====== Given passage

Shelf Candy – Interview with Artist Tony Mauro

March 24, 2012 General, Interviews, Shelf Candy 10


Today I am happy to participate in the meme Shelf Candy Saturday, hosted by Five Alarm Books, in which the cover art of a book is highlighted and celebrated along with its artist.


The cover I am showcasing today is Delilah S. Dawson’s Wicked as They Come, cover designed by artist Tony Mauro.



Tony Mauro did a fantastic job with this cover.  I love it for two reasons – the mystery of it and its typographical treatment.  The featured character is Criminy Stain, a magical ringmaster of a traveling circus and a Bludman, a vampire-like being.  I love that Criminy is covered in shadow, that his face is somewhat obscured so that you have to look closely to make out his features.  This treatment suits his character perfectly because he himself is a bit of a mystery – at once gentle and attentive to Tish, the heroine of the story, while at the same time hinting at his capacity for violence.

I also adore the type treatment – mainly how the “W” in “Wicked” doubles as blood splattered fangs.  Lest you forget this is the tale of a Bludman, that “W” reminds you.



I am excited to share with you an interview I did with Tony on his work for this featured cover.  Tony is a graduate of the Art Institute of Pittsburgh and, after moving to Los Angeles from Buffalo in 1994, has become a celebrated illustrator focusing on movie posters, book covers, and video game box art.  His past projects range from posters for The X-Files and Pirates of the Caribbean, to book covers for Chicagoland Vampires, Guild Hunters, and Sunshine (some of my favorite works).  He recently moved back to Buffalo in order to concentrate more on his fantasy art.

============

Copy out the Tony Mauro interview text word for word, in full. You won't need the items that follow the text.

====== Data entries

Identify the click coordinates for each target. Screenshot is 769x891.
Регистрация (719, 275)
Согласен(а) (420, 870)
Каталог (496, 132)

============
====== Data entries

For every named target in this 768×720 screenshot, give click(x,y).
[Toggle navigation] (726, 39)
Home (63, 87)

============
====== Data entries

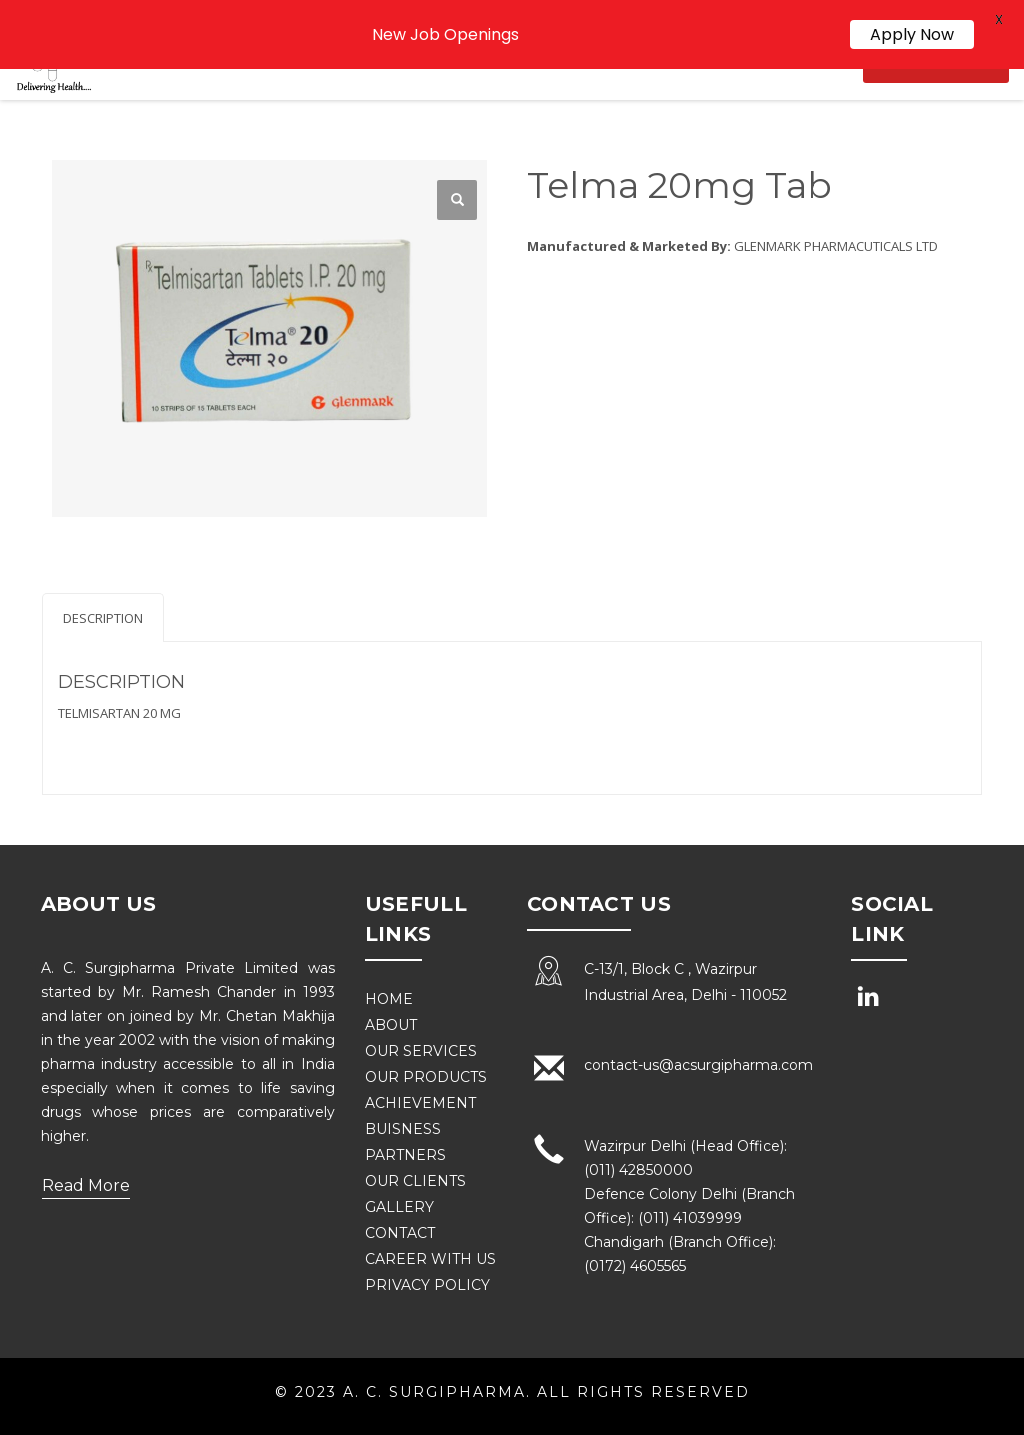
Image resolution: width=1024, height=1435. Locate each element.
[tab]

============

- _Complete response_:
Shelf Candy – Interview with Artist Tony Mauro

March 24, 2012 General, Interviews, Shelf Candy 10


Today I am happy to participate in the meme Shelf Candy Saturday, hosted by Five Alarm Books, in which the cover art of a book is highlighted and celebrated along with its artist.


The cover I am showcasing today is Delilah S. Dawson’s Wicked as They Come, cover designed by artist Tony Mauro.



Tony Mauro did a fantastic job with this cover.  I love it for two reasons – the mystery of it and its typographical treatment.  The featured character is Criminy Stain, a magical ringmaster of a traveling circus and a Bludman, a vampire-like being.  I love that Criminy is covered in shadow, that his face is somewhat obscured so that you have to look closely to make out his features.  This treatment suits his character perfectly because he himself is a bit of a mystery – at once gentle and attentive to Tish, the heroine of the story, while at the same time hinting at his capacity for violence.

I also adore the type treatment – mainly how the “W” in “Wicked” doubles as blood splattered fangs.  Lest you forget this is the tale of a Bludman, that “W” reminds you.



I am excited to share with you an interview I did with Tony on his work for this featured cover.  Tony is a graduate of the Art Institute of Pittsburgh and, after moving to Los Angeles from Buffalo in 1994, has become a celebrated illustrator focusing on movie posters, book covers, and video game box art.  His past projects range from posters for The X-Files and Pirates of the Caribbean, to book covers for Chicagoland Vampires, Guild Hunters, and Sunshine (some of my favorite works).  He recently moved back to Buffalo in order to concentrate more on his fantasy art.